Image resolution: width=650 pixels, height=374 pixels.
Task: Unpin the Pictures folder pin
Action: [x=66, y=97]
━━━━━━━━━━━━━━━━━━━━━━━━━━━━━━
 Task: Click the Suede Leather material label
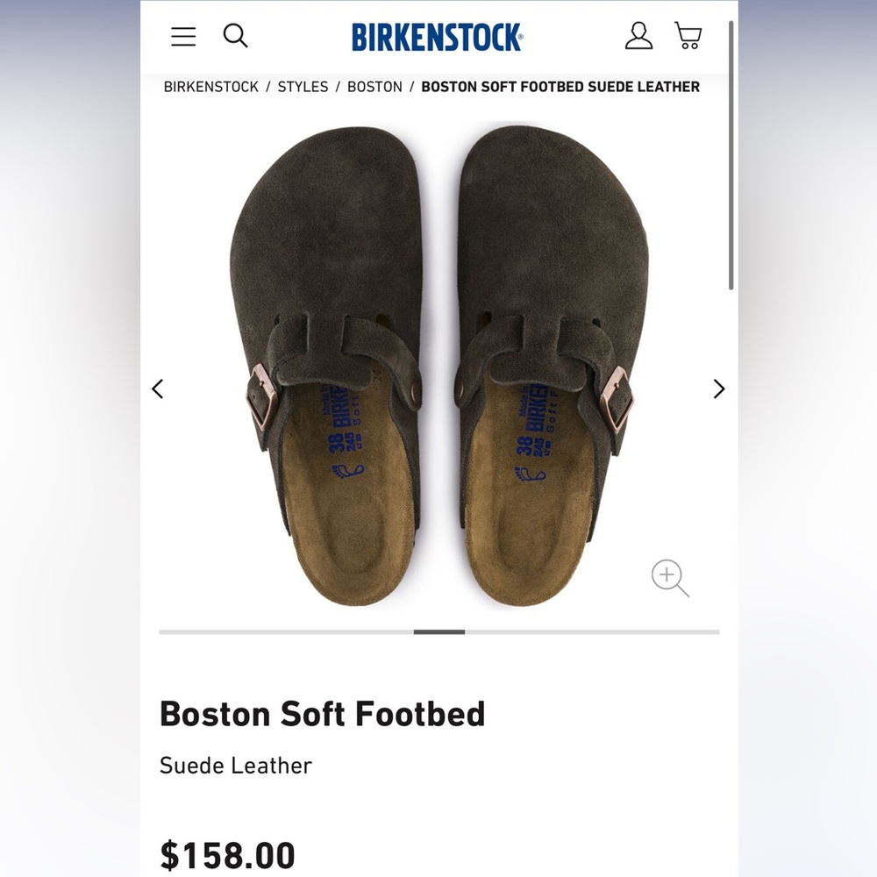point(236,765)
━━━━━━━━━━━━━━━━━━━━━━━━━━━━━━
## Short problem
Copy the data word for word, starting at the line containing "Image resolution: width=650" and ending at the line containing "Action: [x=66, y=97]".

## Solution to this task
Image resolution: width=650 pixels, height=374 pixels.
Task: Unpin the Pictures folder pin
Action: [x=66, y=97]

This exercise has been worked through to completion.